Stored items
########################################

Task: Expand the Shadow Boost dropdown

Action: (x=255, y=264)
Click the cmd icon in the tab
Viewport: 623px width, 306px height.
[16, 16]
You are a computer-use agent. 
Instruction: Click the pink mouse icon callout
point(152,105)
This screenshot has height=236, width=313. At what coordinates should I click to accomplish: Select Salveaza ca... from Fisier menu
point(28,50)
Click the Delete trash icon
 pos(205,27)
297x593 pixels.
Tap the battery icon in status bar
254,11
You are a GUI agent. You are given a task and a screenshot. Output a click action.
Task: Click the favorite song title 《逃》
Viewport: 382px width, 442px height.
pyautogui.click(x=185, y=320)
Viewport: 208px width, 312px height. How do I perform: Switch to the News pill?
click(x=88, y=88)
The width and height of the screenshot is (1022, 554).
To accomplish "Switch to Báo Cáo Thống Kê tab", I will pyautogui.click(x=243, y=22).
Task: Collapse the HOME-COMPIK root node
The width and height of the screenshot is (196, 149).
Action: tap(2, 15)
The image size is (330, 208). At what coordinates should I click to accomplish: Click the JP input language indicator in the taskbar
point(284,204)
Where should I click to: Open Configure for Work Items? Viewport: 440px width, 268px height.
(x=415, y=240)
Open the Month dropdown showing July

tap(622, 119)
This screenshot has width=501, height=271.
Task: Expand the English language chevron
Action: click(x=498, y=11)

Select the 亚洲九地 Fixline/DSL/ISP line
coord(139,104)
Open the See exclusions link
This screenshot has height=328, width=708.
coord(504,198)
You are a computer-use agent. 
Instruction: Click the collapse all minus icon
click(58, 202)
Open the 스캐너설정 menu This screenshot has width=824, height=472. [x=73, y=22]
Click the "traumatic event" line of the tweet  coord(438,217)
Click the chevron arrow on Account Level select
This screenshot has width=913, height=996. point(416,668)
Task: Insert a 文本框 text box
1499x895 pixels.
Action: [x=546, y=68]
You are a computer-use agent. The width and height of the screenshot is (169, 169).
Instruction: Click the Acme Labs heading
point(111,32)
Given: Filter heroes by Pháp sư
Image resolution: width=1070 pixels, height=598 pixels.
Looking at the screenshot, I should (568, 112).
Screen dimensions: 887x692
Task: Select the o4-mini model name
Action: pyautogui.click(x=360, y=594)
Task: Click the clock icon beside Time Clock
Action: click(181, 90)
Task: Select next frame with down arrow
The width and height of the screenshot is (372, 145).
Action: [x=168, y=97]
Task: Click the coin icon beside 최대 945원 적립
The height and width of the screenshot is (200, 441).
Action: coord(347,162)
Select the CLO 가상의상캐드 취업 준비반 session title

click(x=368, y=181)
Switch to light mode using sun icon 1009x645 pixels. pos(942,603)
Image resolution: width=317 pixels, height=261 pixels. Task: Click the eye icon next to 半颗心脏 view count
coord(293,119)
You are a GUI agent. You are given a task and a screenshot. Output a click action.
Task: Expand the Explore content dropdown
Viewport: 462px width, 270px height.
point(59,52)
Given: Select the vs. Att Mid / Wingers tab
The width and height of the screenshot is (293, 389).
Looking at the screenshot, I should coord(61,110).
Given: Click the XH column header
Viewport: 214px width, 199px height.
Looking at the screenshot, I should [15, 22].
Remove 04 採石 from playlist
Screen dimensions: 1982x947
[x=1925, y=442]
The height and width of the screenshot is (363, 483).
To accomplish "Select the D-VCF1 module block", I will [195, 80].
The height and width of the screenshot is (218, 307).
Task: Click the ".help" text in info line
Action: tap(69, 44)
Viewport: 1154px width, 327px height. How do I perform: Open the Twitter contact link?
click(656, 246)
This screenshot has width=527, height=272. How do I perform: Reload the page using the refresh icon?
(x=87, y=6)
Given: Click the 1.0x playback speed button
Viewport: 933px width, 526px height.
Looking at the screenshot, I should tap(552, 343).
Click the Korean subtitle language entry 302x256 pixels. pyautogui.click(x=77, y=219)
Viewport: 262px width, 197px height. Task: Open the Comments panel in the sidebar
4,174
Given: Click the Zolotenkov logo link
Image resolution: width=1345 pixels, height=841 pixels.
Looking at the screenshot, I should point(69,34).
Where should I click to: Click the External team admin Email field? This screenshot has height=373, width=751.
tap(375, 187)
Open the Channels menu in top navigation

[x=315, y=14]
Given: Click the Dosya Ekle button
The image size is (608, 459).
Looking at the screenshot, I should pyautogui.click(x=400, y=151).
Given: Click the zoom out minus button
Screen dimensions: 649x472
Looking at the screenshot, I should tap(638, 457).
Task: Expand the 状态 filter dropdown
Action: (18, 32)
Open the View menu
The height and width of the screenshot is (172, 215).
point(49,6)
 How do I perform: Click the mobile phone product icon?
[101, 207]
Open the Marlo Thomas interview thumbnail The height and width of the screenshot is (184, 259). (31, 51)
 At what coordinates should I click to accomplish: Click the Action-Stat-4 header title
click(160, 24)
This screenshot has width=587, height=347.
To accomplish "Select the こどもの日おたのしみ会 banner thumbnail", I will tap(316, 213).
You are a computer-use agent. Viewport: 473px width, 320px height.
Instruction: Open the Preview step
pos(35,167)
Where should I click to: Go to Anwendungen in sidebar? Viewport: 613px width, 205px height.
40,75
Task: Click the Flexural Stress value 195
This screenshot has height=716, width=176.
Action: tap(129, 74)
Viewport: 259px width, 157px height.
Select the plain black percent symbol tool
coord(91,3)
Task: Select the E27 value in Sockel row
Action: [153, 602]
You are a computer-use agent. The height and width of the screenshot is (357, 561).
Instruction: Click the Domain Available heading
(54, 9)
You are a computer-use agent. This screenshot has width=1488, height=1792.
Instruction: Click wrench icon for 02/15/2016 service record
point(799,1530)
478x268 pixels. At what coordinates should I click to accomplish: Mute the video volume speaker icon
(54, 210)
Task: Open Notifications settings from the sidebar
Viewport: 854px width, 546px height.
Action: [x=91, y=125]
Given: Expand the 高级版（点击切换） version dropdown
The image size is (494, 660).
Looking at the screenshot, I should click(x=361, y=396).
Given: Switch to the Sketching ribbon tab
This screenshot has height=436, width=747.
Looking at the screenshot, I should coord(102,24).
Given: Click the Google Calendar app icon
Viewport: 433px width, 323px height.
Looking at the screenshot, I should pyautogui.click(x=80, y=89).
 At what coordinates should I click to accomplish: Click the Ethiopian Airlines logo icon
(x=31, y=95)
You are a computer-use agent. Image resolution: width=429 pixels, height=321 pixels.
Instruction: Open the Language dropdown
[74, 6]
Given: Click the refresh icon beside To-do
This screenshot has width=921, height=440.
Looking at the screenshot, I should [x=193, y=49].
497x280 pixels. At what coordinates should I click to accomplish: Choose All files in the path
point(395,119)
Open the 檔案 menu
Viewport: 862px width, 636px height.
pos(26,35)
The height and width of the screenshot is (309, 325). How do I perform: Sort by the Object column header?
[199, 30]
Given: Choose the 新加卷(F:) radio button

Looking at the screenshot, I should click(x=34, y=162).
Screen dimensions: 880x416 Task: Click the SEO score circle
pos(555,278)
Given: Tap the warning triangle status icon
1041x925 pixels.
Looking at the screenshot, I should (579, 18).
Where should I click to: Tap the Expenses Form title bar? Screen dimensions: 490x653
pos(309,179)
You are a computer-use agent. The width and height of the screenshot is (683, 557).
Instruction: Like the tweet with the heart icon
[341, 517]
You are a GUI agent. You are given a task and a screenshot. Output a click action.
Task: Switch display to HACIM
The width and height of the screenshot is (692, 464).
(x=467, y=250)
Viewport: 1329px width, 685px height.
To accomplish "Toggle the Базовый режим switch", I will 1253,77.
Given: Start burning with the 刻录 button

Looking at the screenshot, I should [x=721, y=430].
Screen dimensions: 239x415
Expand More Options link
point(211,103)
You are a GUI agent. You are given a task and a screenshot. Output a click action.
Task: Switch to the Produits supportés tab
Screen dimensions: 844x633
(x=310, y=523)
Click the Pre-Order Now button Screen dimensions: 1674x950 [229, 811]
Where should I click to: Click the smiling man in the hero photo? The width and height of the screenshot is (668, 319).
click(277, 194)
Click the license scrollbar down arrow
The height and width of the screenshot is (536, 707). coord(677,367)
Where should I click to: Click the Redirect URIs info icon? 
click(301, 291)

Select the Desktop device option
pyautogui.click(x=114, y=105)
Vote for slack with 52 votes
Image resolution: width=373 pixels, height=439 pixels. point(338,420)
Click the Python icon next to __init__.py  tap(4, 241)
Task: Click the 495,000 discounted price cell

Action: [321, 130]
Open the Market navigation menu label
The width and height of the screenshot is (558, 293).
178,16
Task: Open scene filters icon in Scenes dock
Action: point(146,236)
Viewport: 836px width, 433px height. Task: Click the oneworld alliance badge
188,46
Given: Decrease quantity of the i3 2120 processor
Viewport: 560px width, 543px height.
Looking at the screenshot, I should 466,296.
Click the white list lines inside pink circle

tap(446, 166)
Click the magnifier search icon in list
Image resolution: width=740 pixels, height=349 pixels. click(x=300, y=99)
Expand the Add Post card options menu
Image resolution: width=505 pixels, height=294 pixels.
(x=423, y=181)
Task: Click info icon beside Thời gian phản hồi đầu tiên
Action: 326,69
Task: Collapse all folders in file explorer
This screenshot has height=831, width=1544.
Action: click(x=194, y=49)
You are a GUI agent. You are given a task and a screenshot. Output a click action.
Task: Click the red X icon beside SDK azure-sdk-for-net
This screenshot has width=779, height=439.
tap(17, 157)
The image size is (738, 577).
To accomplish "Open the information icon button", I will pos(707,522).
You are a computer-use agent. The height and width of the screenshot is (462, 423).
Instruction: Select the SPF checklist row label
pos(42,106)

########################################

→ **Task to carry out**:
The response must hold only the lines above from the line with "The width and height of the screenshot is (1022, 554)." through the line with "Switch to light", each copied exactly, both ends kept.

→ **Response area**:
The width and height of the screenshot is (1022, 554).
To accomplish "Switch to Báo Cáo Thống Kê tab", I will pyautogui.click(x=243, y=22).
Task: Collapse the HOME-COMPIK root node
The width and height of the screenshot is (196, 149).
Action: tap(2, 15)
The image size is (330, 208). At what coordinates should I click to accomplish: Click the JP input language indicator in the taskbar
point(284,204)
Where should I click to: Open Configure for Work Items? Viewport: 440px width, 268px height.
(x=415, y=240)
Open the Month dropdown showing July

tap(622, 119)
This screenshot has width=501, height=271.
Task: Expand the English language chevron
Action: click(x=498, y=11)

Select the 亚洲九地 Fixline/DSL/ISP line
coord(139,104)
Open the See exclusions link
This screenshot has height=328, width=708.
coord(504,198)
You are a computer-use agent. 
Instruction: Click the collapse all minus icon
click(58, 202)
Open the 스캐너설정 menu This screenshot has width=824, height=472. [x=73, y=22]
Click the "traumatic event" line of the tweet  coord(438,217)
Click the chevron arrow on Account Level select
This screenshot has width=913, height=996. point(416,668)
Task: Insert a 文本框 text box
1499x895 pixels.
Action: [x=546, y=68]
You are a computer-use agent. The width and height of the screenshot is (169, 169).
Instruction: Click the Acme Labs heading
point(111,32)
Given: Filter heroes by Pháp sư
Image resolution: width=1070 pixels, height=598 pixels.
Looking at the screenshot, I should (568, 112).
Screen dimensions: 887x692
Task: Select the o4-mini model name
Action: pyautogui.click(x=360, y=594)
Task: Click the clock icon beside Time Clock
Action: click(181, 90)
Task: Select next frame with down arrow
The width and height of the screenshot is (372, 145).
Action: [x=168, y=97]
Task: Click the coin icon beside 최대 945원 적립
The height and width of the screenshot is (200, 441).
Action: coord(347,162)
Select the CLO 가상의상캐드 취업 준비반 session title

click(x=368, y=181)
Switch to light mode using sun icon 1009x645 pixels. pos(942,603)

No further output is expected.